Bin 1,62 und habe die Schrittlänge 75.

Mein Hardtail hat die effektive OR Länge von 545 und am Rohr entlang gemessen 535. Zur Zeit fahre ich einen 75 mm Vorbau, aber wenn ich mal dazu komme probiere ich einen 90 mm Vorbau aus.

Mein neues Fully wird eine effektive OR-Länge von 559 mm haben und mit einem 60 mm Vorbau bin ich es schon Probegefahren, das hat gut gepasst.

Habe jetzt auch nicht so lange Arme und sitze deswegen lieber etwas kurz.

Ach ja, wenn du vom Rennrad kommst, da fahre ich zwei Stück mit einem 480 OR und einem 90 mm Vorbau und eines mit 500 und 70 mm Vorbau, jeweils mit Lenker mit kurzen Reach. Allerdings habe ich 26" und wie gesagt eher kurz. Deswegen sind die zwei mit 480 auch Maßrahmen.


----------



## MTB-News.de




----------



## Ticopuck (22. Februar 2012)

Hallo Sickgirl,
merci für deine Antwort 
Ja, beim RR das ich bei einem Händler aufbauen lies, hörte ich auch auf ihn und bestellte einen 28" mit 52 cm OL. Habe einen 70 mm Vorbau dran. Ehrlich gesagt wohl fühle ich mich drauf nicht. Ein 26" konnte ich dort auch Probefahren und dies schwätzte Händler mir aus.. wegen Gruppefahren sei so schlecht etc .. Man könne dies mit kurzem Vorbau ausgleichen... 
Den Fehler mache ich ganz gewiss nicht nochmal.

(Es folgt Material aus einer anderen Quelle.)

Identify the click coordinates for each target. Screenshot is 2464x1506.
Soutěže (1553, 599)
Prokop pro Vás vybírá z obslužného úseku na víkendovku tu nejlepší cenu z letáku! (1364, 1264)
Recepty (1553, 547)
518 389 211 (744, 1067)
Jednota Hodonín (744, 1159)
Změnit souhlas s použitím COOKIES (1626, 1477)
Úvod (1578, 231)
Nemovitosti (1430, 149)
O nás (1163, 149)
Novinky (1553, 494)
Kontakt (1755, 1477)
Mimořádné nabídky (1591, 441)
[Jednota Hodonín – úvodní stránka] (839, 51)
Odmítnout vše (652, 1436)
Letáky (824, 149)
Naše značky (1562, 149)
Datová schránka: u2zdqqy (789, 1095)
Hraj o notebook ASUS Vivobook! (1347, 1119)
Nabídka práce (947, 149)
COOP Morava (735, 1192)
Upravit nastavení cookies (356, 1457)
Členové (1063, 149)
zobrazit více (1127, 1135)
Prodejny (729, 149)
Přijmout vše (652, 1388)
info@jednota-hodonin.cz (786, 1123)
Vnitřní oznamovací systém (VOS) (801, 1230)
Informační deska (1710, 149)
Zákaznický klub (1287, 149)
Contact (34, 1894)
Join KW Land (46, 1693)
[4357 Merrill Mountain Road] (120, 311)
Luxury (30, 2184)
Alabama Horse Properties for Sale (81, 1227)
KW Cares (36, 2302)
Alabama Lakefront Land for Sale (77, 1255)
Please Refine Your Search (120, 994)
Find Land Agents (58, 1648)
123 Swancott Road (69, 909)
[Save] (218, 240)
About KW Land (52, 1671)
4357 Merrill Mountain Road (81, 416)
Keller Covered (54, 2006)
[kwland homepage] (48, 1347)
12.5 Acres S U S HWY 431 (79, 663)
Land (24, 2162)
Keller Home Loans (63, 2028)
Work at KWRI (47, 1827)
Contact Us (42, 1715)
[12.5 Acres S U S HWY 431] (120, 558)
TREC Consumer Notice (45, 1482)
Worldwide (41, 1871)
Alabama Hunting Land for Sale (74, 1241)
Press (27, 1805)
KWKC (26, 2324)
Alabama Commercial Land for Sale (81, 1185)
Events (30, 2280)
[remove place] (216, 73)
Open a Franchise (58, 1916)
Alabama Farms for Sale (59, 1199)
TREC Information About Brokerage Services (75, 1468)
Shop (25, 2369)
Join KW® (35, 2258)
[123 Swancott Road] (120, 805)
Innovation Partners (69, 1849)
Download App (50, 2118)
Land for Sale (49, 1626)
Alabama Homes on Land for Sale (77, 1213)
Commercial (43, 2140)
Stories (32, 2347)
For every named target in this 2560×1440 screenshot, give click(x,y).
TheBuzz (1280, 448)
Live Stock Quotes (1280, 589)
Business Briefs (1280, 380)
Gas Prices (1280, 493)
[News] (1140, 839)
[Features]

Ich bin mir wirklich unsicher wegen MTB .. konnte damals ein Giant mit 53,5 OL fahren, das kam mir viel zu kurz vor .. Sicherlich hätte man mit längerem Vorbau ausgleichen können. Allerdings war ja noch dasselbe Giant in OL 55,5 cm da, worauf ich mich sichtlich wohl fühlte und schließlich auch kaufte

Ich weiß wirklich nicht ob mir das MTB in 57,2 OL + kurzem Vorbau passen könnte...
Oder eben das MTB Cube mit 53,6 + längerem Vorbau...


----------



## Chaotenkind (22. Februar 2012)

Bin 161 cm mit einer Schrittlänge von 74 cm.
Mein Racefully und mein Hardtail haben eine Oberrohrlänge (waagrecht) von 54,5 cm, Die Vorbaulänge ist 100 mm. Sattelrohrlänge jew. 40 cm.
Ist für meinen Geschmack schon grenzwertig, die Sitzposition ist ziemlich gestreckt. Fahre allerdings ohne Sattelüberhöhung.

Ich hatte das gleiche Hardtail mal eine Nummer größer, d.h. 43 cm Sattelrohr und entsprechend längerem Oberrohr gefahren. Also, selbst mit kürzerem Vorbau hätte ich es nicht haben wollen, da das kleinere einfach viel agiler ist.

Das ist aus 2009, wenn man auf ner Abfahrt mal mit dem Hintern hinter den Sattel muss, werden die Arme ganz schön lang. Geht halt zu Lasten der Wendigkeit.


----------



## Mausoline (22. Februar 2012)

Frag doch mal im Rheinland-Pfalz Forum nach, die kennen bestimmt nen guten Händler in deiner Nähe.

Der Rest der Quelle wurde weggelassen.